O projeto alcançaria 18 milhões de alunos e 1,5 milhão de docentes por meio do aporte de R$ 3,5 bilhões a serem empregados na ação. A medida partiu de dificuldades apresentadas pela comunidade escolar diante dos desafios impostos pela pandemia, mas foi vetada em março de 2021.

“É uma linha de ação política pautada numa perspectiva de confronto constante, de tensionamento das instituições do sistema político o tempo inteiro”, resume o professor Thiago Trindade, do Instituto de Ciência Política da Universidade de Brasília (Ipol/UnB).

O pesquisador sublinha que a expectativa popular de sanção presidencial aos PLs que nascem dos anseios populares é algo ligado a um padrão de política adotado em governos anteriores e que vem sendo extinto pelo atual ocupante do Palácio do Planalto.

“FHC, Lula, Dilma e até mesmo o Temer mantiveram algo desse padrão esperado de uma racionalidade de governo. Já pro Bolsonaro não interessa se um PL foi fruto de uma grande articulação da sociedade porque, pra ele, o que interessa é justamente manter o conflito com eles o tempo inteiro. O interesse não é em conciliar, e sim em se colocar como inimigo da democracia.”

Itens de dados
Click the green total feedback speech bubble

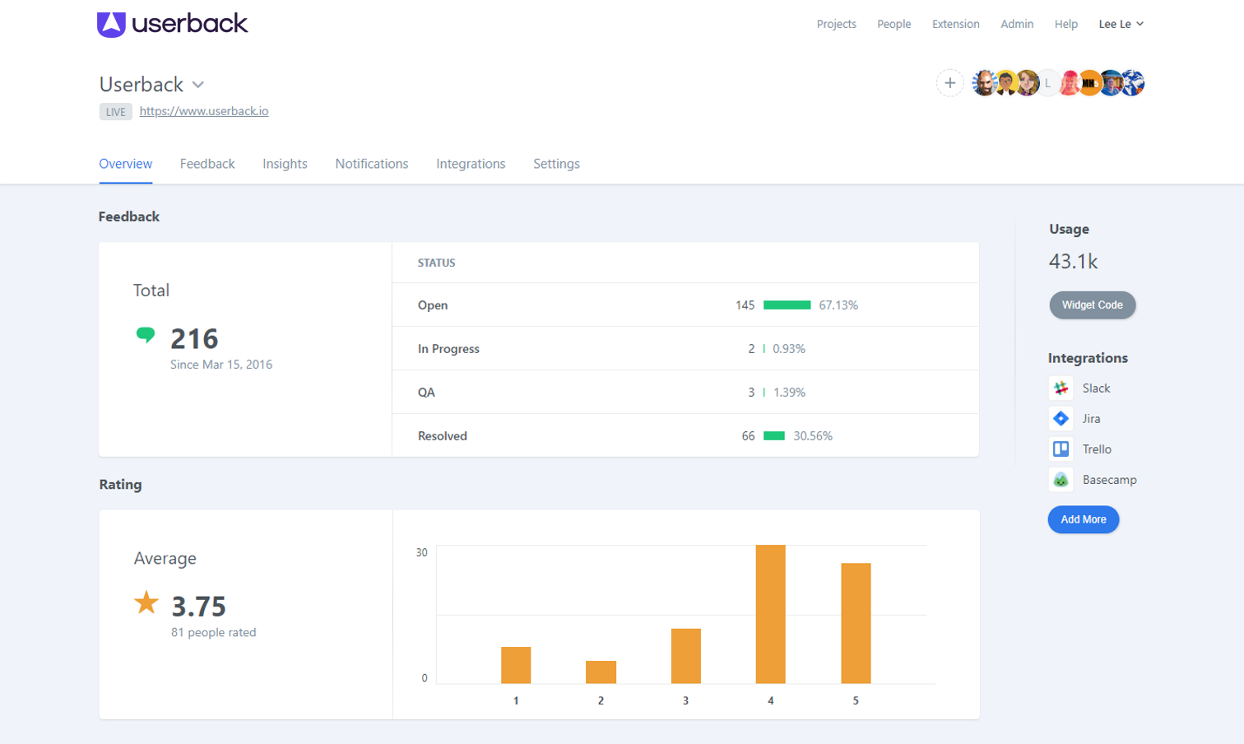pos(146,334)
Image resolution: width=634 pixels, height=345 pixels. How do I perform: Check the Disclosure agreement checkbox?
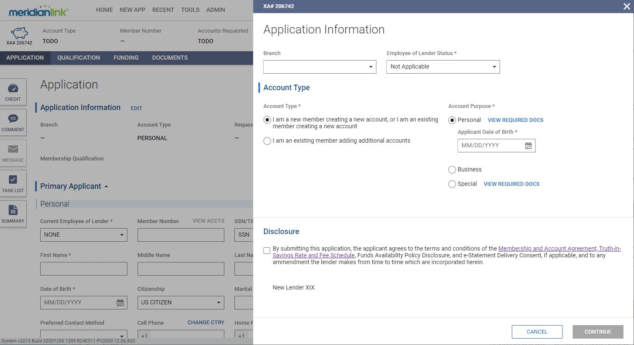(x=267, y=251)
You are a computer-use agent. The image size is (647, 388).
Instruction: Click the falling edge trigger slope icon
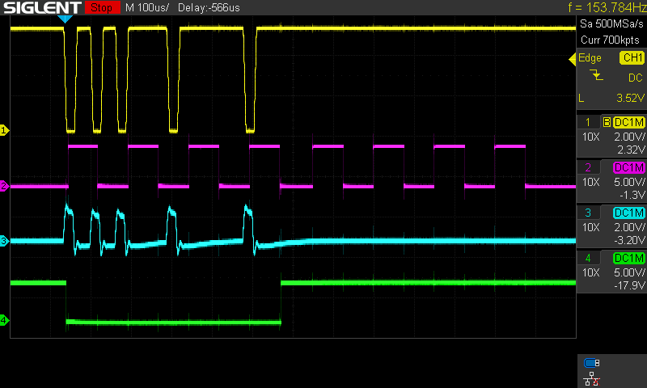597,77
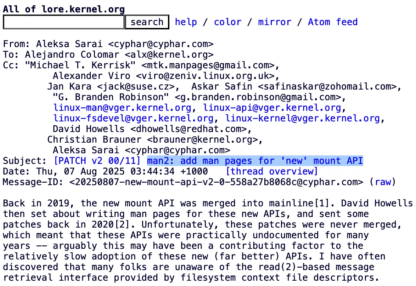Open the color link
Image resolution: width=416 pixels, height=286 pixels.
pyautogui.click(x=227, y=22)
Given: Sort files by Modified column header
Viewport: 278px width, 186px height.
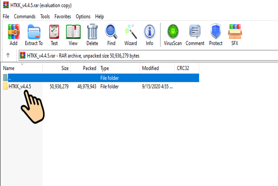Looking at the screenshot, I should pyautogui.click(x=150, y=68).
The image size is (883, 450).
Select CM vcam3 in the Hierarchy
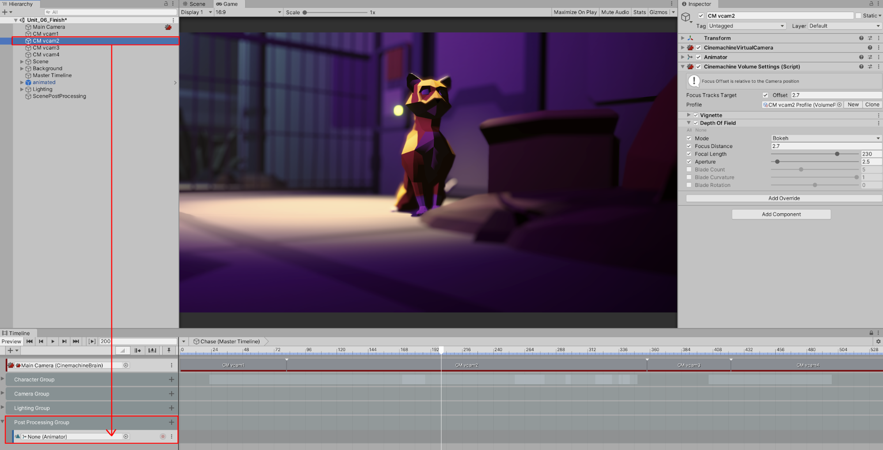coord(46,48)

...

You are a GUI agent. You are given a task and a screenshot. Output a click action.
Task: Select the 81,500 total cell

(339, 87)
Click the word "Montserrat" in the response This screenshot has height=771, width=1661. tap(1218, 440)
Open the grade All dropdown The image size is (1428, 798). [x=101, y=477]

O que se pede: Indique se cada afirmação a seguir concorda com o texto sobre os vetos presidenciais, respondendo sim ou não e citando as palavras exatas do texto que decidem. 1. O projeto previa um aporte de R$ 3,5 bilhões. 2. A medida foi sancionada em março de 2021. 3. Thiago Trindade é professor do Instituto de Ciência Política da Universidade de Brasília.

Resolução da tarefa:
1. Sim: "por meio do aporte de R$ 3,5 bilhões".
2. Não: "mas foi vetada em março de 2021".
3. Sim: "o professor Thiago Trindade, do Instituto de Ciência Política da Universidade de Brasília (Ipol/UnB)".